时唯不说话了,她拿手垫在自己脑后,“辛拉,这夜太静了,有点忧伤,你唱首歌给我听吧。”
于是辛拉开始唱歌,唱当地的民谣,悠扬的歌声振奋人的心弦,时唯跟着他哼唱。
一首歌结束了,时唯问,“辛拉,能不能给我找份活儿?”
辛拉看着她,不解。当地人的观念里,中国人是富有并出手阔绰的,时唯更是如此,她随性潇洒,在辛拉眼里,像纤尘不染的仙女,找活儿赚钱这种事儿不像她这种身份会干的。
时唯解释,“辛拉,我需要钱,请你帮我这个忙好吗?”
她来这里不仅仅只是旅行游玩,也是来避难的。时唯很清楚,父亲就是让她明白,她势必要为这次叛逆的大逃亡付出惨痛的教训。

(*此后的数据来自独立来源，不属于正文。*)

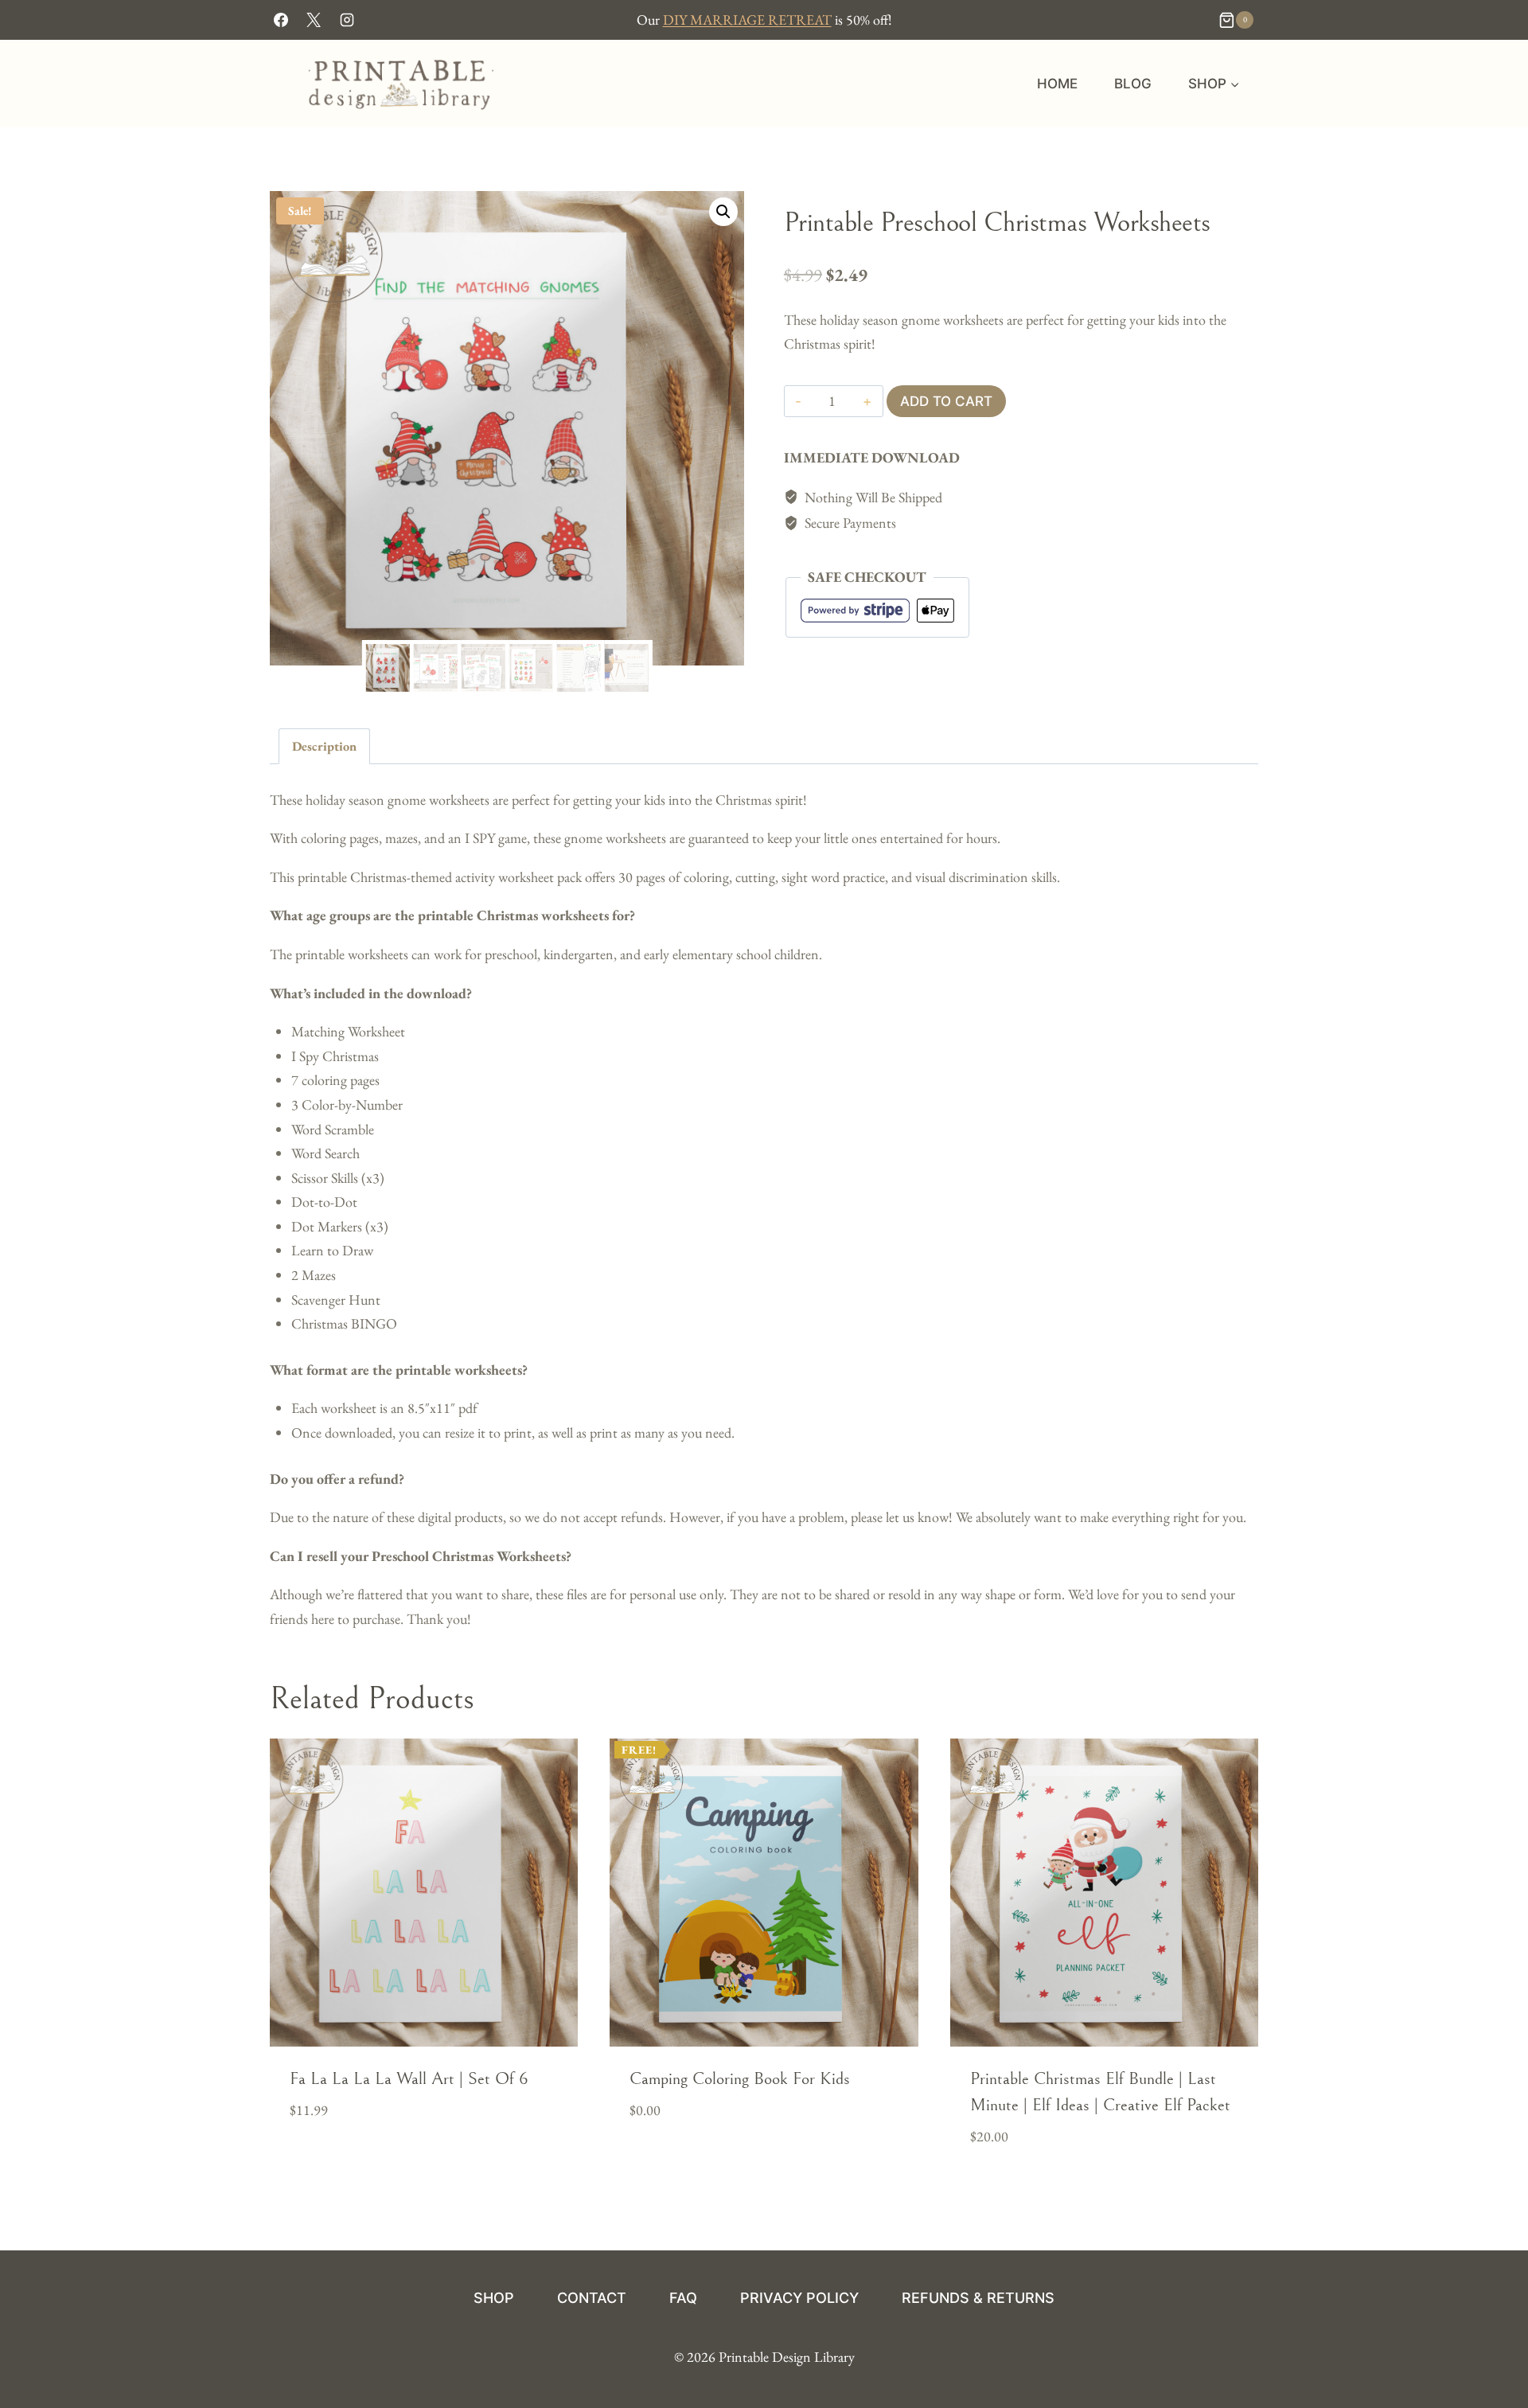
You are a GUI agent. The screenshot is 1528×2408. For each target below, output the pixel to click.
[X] (313, 20)
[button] (723, 211)
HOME (1057, 84)
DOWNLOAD (665, 2159)
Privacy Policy (799, 2297)
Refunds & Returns (978, 2297)
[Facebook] (281, 20)
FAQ (683, 2297)
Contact (591, 2297)
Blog (1133, 84)
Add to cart (946, 401)
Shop (494, 2297)
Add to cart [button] (331, 2159)
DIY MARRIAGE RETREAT (747, 19)
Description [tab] (324, 746)
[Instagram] (347, 20)
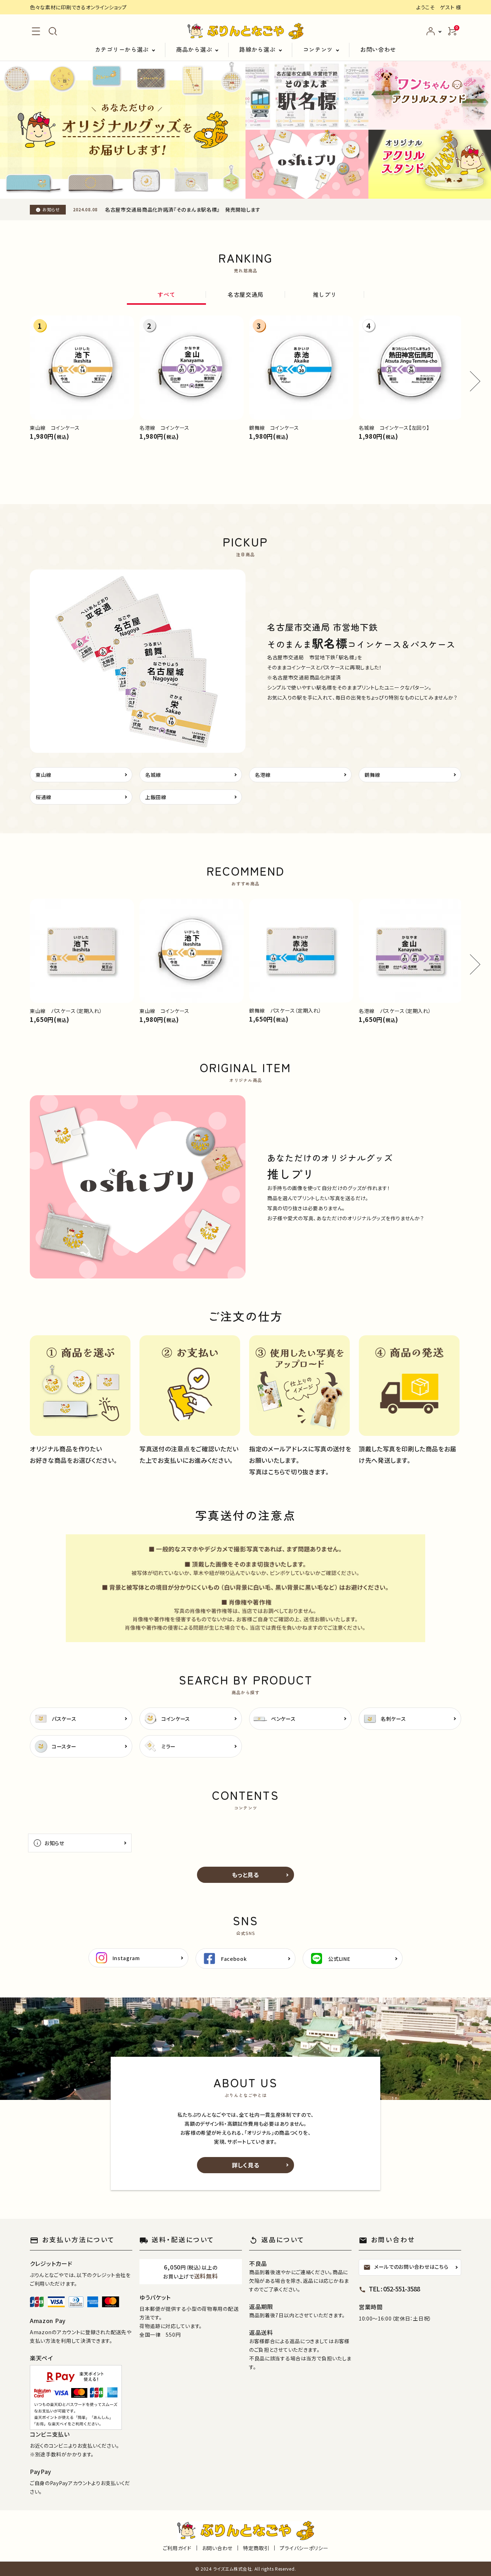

时唯同样也很清楚,父亲到底低估了她的能力和韧性。她还不至于因为他冻结了她账上一切经济来源而流离饿殍。
辛拉答应明天就帮她找一份合适的差使。
时唯暂住在辛拉家里,辛拉还和父母亲住在一起,一家人都是淳朴老实的当地居民,对时唯的到来表示热情和欢迎。
辛拉帮她把行李提到房间,临出门时对她说道,“时,不管遇到任何麻烦和问题,我都愿意和你站在一起,竭尽所能帮助你。”
时唯拥抱了辛拉,“谢谢。”
——
过去的三天里,身无分文的时唯每天都在辛拉家里蹭吃蹭喝。
这天,时唯照样和平常一样睡到中午起床,吃完辛妈妈做的早餐,带着她的手机出门。
门口卖花地毯的大叔坐在摊位前的矮凳上放空,时唯路过,和他打了声招呼,大叔也友好朝她微笑。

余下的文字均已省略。